(Beginning of Given records)

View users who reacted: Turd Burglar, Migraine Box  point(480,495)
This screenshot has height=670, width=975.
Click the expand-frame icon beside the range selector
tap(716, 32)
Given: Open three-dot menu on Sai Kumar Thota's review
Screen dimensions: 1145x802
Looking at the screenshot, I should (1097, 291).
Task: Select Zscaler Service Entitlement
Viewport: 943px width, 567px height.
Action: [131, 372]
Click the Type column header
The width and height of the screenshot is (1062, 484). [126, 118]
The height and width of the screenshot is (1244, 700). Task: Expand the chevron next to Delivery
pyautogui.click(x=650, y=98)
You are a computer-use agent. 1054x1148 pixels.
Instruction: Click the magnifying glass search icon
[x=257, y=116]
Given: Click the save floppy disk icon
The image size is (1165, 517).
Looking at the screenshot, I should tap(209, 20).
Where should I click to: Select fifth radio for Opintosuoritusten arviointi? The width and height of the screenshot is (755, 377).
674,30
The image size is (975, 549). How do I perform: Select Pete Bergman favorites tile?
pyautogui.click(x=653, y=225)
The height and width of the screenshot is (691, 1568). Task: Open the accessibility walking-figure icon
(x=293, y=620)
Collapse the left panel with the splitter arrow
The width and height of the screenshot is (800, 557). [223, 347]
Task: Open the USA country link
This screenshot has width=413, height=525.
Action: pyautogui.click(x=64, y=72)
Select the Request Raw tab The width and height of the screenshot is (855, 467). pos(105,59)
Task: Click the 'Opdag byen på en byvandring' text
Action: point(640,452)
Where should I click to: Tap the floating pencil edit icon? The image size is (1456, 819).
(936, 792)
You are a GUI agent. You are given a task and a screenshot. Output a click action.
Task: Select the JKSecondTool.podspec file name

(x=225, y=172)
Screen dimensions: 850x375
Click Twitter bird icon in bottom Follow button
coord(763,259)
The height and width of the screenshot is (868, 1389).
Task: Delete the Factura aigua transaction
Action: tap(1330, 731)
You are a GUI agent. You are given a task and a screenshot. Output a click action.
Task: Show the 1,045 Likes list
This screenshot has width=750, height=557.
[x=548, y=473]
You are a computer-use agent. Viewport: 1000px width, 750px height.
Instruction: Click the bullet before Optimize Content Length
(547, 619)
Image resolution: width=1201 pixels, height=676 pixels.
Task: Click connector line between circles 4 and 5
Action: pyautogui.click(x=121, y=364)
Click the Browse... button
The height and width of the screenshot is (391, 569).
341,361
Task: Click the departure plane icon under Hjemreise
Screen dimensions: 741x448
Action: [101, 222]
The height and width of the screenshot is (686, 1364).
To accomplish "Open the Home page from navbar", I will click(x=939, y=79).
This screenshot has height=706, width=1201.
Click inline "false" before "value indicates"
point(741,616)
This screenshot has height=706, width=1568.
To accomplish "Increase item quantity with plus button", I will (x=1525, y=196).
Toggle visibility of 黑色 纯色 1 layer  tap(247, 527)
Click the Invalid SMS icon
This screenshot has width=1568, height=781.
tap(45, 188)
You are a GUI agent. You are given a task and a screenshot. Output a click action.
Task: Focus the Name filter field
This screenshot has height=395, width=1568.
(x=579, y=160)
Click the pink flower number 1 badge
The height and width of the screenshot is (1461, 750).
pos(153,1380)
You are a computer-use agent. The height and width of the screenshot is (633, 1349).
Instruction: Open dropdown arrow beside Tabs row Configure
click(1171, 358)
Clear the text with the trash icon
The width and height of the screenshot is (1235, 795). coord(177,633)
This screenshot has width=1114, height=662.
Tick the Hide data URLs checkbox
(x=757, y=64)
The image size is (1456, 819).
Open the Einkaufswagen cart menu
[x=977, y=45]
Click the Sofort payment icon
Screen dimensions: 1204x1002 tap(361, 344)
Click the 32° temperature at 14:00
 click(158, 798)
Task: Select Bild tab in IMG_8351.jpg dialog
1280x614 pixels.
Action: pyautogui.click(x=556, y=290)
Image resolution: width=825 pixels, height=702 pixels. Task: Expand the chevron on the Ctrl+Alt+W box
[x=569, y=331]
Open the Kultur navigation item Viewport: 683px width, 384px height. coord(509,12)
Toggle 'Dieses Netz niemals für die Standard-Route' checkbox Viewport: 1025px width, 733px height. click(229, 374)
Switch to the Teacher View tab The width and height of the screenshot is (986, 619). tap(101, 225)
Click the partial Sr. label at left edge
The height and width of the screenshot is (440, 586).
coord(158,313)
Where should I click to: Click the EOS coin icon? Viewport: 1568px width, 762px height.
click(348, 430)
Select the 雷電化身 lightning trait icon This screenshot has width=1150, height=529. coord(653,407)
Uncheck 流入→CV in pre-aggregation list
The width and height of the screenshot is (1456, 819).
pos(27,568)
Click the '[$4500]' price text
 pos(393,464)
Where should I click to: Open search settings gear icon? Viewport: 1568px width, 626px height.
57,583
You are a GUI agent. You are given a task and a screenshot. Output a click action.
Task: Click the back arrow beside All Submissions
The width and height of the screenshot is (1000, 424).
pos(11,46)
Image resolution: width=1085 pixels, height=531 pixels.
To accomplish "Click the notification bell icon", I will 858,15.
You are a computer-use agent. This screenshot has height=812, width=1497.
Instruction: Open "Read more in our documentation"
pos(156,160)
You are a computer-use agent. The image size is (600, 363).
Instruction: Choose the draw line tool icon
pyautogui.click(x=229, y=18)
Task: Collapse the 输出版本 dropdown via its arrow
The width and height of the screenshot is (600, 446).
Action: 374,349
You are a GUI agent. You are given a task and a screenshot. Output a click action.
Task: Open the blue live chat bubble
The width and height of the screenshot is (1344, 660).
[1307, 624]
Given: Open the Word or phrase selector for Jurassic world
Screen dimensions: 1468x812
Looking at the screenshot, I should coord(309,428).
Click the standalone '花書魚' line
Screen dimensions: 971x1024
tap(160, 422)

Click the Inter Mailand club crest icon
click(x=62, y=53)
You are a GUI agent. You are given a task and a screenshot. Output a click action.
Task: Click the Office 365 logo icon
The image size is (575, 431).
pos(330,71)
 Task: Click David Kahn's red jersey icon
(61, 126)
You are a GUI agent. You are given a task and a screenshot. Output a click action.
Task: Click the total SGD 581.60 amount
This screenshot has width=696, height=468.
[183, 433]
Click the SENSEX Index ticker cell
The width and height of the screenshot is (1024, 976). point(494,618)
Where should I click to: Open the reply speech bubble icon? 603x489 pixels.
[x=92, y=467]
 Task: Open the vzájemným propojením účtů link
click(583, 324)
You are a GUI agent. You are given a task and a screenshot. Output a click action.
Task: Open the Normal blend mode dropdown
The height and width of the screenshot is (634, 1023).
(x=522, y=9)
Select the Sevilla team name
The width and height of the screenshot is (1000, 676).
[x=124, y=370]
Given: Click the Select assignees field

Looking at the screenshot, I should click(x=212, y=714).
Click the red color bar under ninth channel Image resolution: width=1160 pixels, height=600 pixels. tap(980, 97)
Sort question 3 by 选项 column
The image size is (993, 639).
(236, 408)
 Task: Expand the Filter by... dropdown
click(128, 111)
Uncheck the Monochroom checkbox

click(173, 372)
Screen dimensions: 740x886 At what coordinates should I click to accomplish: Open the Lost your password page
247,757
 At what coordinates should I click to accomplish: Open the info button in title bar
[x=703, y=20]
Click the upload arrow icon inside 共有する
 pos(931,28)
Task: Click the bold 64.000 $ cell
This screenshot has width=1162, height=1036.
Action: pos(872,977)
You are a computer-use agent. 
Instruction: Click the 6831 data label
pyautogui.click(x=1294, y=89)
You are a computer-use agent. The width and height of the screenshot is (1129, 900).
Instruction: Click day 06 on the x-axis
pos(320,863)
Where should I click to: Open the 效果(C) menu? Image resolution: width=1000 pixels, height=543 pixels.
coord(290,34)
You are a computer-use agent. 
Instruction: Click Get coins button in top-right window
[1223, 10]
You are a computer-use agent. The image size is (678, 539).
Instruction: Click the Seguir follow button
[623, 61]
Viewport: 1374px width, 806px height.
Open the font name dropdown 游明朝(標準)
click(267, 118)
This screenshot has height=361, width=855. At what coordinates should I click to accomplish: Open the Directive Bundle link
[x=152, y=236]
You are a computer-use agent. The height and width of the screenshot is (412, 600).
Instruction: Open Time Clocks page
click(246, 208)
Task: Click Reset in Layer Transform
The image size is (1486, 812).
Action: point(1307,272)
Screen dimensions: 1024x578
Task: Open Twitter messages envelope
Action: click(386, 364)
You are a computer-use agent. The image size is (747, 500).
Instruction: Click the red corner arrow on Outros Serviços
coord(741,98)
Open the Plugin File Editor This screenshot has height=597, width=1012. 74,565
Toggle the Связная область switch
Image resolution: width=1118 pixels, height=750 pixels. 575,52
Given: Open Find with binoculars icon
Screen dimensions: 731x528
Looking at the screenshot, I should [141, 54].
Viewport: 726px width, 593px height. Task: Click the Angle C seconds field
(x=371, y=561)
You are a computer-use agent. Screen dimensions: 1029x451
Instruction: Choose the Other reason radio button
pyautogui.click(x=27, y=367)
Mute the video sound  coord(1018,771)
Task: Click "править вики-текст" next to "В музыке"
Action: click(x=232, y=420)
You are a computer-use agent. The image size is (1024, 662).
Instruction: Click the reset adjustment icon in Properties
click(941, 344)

(End of Given records)

- _Work order_
Print only the lines that run from the start of the listing to the line bearing "Given: Open three-dot"; please keep the first line and that last one, exactly as they appear.

- _Task response_
View users who reacted: Turd Burglar, Migraine Box  point(480,495)
This screenshot has height=670, width=975.
Click the expand-frame icon beside the range selector
tap(716, 32)
Given: Open three-dot menu on Sai Kumar Thota's review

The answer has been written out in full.